TASK MATERIAL =
____________

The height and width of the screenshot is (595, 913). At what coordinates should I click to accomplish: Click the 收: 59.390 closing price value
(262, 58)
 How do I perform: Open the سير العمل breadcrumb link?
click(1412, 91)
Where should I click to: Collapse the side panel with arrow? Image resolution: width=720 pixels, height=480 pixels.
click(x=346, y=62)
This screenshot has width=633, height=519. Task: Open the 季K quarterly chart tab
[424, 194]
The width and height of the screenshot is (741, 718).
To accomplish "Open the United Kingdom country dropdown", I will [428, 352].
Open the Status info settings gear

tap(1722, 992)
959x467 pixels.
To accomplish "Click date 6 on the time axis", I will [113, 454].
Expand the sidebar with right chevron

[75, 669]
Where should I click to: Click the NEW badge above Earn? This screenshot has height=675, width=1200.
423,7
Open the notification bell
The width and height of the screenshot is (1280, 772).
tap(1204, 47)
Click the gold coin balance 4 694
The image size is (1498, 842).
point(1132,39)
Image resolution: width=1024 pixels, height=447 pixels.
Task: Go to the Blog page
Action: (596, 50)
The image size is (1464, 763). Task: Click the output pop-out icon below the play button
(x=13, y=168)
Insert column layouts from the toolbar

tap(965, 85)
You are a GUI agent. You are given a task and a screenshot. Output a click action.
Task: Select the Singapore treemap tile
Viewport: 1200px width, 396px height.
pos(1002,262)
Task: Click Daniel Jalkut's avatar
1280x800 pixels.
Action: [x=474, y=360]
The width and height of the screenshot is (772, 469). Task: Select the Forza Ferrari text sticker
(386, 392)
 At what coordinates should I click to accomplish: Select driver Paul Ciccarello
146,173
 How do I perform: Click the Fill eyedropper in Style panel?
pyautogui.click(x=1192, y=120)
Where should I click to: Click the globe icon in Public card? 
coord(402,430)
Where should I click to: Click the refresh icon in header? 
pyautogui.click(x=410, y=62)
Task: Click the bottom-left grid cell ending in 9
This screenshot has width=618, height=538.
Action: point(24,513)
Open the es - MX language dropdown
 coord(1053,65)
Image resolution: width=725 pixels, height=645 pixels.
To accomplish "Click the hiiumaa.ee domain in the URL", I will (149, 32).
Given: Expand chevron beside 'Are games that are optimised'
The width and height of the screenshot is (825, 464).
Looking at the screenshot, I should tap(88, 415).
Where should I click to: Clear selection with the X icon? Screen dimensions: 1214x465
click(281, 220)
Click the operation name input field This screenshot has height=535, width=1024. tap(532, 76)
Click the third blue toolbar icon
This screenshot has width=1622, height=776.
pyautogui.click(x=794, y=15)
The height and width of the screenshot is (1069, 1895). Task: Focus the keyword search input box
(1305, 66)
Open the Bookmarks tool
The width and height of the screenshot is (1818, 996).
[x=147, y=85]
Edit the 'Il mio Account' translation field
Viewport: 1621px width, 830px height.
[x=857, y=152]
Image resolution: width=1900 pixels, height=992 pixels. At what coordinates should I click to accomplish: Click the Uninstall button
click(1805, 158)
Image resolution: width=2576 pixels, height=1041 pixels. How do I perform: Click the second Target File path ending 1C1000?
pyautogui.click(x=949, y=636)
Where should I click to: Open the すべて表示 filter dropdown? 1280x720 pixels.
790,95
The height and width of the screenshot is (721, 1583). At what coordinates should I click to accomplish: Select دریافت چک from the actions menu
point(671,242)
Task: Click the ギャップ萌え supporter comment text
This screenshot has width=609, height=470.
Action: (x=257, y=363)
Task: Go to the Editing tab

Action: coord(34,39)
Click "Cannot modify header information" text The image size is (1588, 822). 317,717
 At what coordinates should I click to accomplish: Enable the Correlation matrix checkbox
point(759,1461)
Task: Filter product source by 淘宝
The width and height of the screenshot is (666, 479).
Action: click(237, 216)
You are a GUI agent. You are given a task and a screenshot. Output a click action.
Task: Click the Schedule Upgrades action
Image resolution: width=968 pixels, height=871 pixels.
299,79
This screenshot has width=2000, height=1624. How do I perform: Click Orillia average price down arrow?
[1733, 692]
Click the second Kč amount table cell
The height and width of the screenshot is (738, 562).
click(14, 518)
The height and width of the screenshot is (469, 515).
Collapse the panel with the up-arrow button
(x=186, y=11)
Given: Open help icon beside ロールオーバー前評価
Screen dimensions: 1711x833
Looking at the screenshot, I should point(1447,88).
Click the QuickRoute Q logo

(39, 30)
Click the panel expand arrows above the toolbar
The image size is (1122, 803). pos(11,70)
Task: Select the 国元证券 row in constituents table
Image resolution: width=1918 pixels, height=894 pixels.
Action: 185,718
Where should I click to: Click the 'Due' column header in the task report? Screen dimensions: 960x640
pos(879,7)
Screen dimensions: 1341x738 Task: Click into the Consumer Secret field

____________

TASK GOAL = Repeat the listing exactly, leaving nothing out.

SOLVED EXERCISE =
The height and width of the screenshot is (595, 913). At what coordinates should I click to accomplish: Click the 收: 59.390 closing price value
(262, 58)
 How do I perform: Open the سير العمل breadcrumb link?
click(1412, 91)
Where should I click to: Collapse the side panel with arrow? Image resolution: width=720 pixels, height=480 pixels.
click(x=346, y=62)
This screenshot has width=633, height=519. Task: Open the 季K quarterly chart tab
[424, 194]
The width and height of the screenshot is (741, 718).
To accomplish "Open the United Kingdom country dropdown", I will [428, 352].
Open the Status info settings gear

tap(1722, 992)
959x467 pixels.
To accomplish "Click date 6 on the time axis", I will [113, 454].
Expand the sidebar with right chevron

[75, 669]
Where should I click to: Click the NEW badge above Earn? This screenshot has height=675, width=1200.
423,7
Open the notification bell
The width and height of the screenshot is (1280, 772).
tap(1204, 47)
Click the gold coin balance 4 694
The image size is (1498, 842).
point(1132,39)
Image resolution: width=1024 pixels, height=447 pixels.
Task: Go to the Blog page
Action: (596, 50)
The image size is (1464, 763). Task: Click the output pop-out icon below the play button
(x=13, y=168)
Insert column layouts from the toolbar

tap(965, 85)
You are a GUI agent. You are given a task and a screenshot. Output a click action.
Task: Select the Singapore treemap tile
Viewport: 1200px width, 396px height.
pos(1002,262)
Task: Click Daniel Jalkut's avatar
1280x800 pixels.
Action: [x=474, y=360]
The width and height of the screenshot is (772, 469). Task: Select the Forza Ferrari text sticker
(386, 392)
 At what coordinates should I click to accomplish: Select driver Paul Ciccarello
146,173
 How do I perform: Click the Fill eyedropper in Style panel?
pyautogui.click(x=1192, y=120)
Where should I click to: Click the globe icon in Public card? 
coord(402,430)
Where should I click to: Click the refresh icon in header? 
pyautogui.click(x=410, y=62)
Task: Click the bottom-left grid cell ending in 9
This screenshot has width=618, height=538.
Action: point(24,513)
Open the es - MX language dropdown
 coord(1053,65)
Image resolution: width=725 pixels, height=645 pixels.
To accomplish "Click the hiiumaa.ee domain in the URL", I will (149, 32).
Given: Expand chevron beside 'Are games that are optimised'
The width and height of the screenshot is (825, 464).
Looking at the screenshot, I should tap(88, 415).
Where should I click to: Clear selection with the X icon? Screen dimensions: 1214x465
click(281, 220)
Click the operation name input field This screenshot has height=535, width=1024. tap(532, 76)
Click the third blue toolbar icon
This screenshot has width=1622, height=776.
pyautogui.click(x=794, y=15)
The height and width of the screenshot is (1069, 1895). Task: Focus the keyword search input box
(1305, 66)
Open the Bookmarks tool
The width and height of the screenshot is (1818, 996).
[x=147, y=85]
Edit the 'Il mio Account' translation field
Viewport: 1621px width, 830px height.
[x=857, y=152]
Image resolution: width=1900 pixels, height=992 pixels. At what coordinates should I click to accomplish: Click the Uninstall button
click(1805, 158)
Image resolution: width=2576 pixels, height=1041 pixels. How do I perform: Click the second Target File path ending 1C1000?
pyautogui.click(x=949, y=636)
Where should I click to: Open the すべて表示 filter dropdown? 1280x720 pixels.
790,95
The height and width of the screenshot is (721, 1583). At what coordinates should I click to accomplish: Select دریافت چک from the actions menu
point(671,242)
Task: Click the ギャップ萌え supporter comment text
This screenshot has width=609, height=470.
Action: (x=257, y=363)
Task: Go to the Editing tab

Action: coord(34,39)
Click "Cannot modify header information" text The image size is (1588, 822). 317,717
 At what coordinates should I click to accomplish: Enable the Correlation matrix checkbox
point(759,1461)
Task: Filter product source by 淘宝
The width and height of the screenshot is (666, 479).
Action: click(237, 216)
You are a GUI agent. You are given a task and a screenshot. Output a click action.
Task: Click the Schedule Upgrades action
Image resolution: width=968 pixels, height=871 pixels.
299,79
This screenshot has width=2000, height=1624. How do I perform: Click Orillia average price down arrow?
[1733, 692]
Click the second Kč amount table cell
The height and width of the screenshot is (738, 562).
click(14, 518)
The height and width of the screenshot is (469, 515).
Collapse the panel with the up-arrow button
(x=186, y=11)
Given: Open help icon beside ロールオーバー前評価
Screen dimensions: 1711x833
Looking at the screenshot, I should point(1447,88).
Click the QuickRoute Q logo

(39, 30)
Click the panel expand arrows above the toolbar
The image size is (1122, 803). pos(11,70)
Task: Select the 国元证券 row in constituents table
Image resolution: width=1918 pixels, height=894 pixels.
Action: 185,718
Where should I click to: Click the 'Due' column header in the task report? Screen dimensions: 960x640
pos(879,7)
Screen dimensions: 1341x738 Task: Click into the Consumer Secret field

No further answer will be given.